Restoring SOAR Platform from a soarSystemBackup file

To restore a soarSystemBackup backup, you must use the soarSystemRestore command. If the backup is encrypted, you must supply the passphrase file to restore the system.

Before you begin

You can restore a backup to the same or different SOAR Platform system, but they must be compatible. The system that you are restoring to must be at the same version as the backup system. You cannot restore a backup from a non-FIPS compliant platform to a FIPS-compliant platform.

About this task

If you are restoring an online backup, updates that occurred during the backup process are automatically reconciled during the restore process. The restore process requires more time to complete while the system reconciles the attachments, and the SOAR Platform services restart only after the attachment reconciliation is complete.
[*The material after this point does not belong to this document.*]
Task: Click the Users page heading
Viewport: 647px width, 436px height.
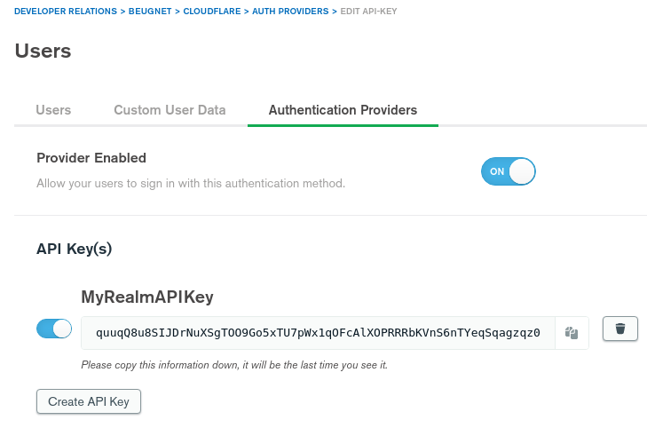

In the attachment reconciliation process, the database is considered the single source of the truth, and attachment discrepancies fall into one of the following categories.
  • An attachment is present in the database, but it cannot be found in the file system.
  • An attachment is present in the file system, but it cannot be found in the database.
  • An attachment is present in both the database and the file system, but the file contents are different.

After the attachment reconciliation process is complete, the SOAR Platform services are restarted, and the Elasticsearch indexes are updated. While the indexes are updating, users can run a search, but the results might show stale data until the re-indexing process is complete. To minimize the impact, new incidents are updated first.

Procedure

  1. To restore an unencrypted backup, type this command.
    sudo soarSystemRestore -f /crypt/backups/<soar-system-backup-filename>.tar
  2. To restore an encrypted backup, type this command:
    sudo soarSystemRestore -f /crypt/backups/<soar-system-backup-filename>.tar -p /usr/share/co3/conf/backup_passphrase

What to do next

If you restored an online backup, review the /var/log/soar_backup/reconcileAttachments.log file to view the results of the attachment reconciliation process.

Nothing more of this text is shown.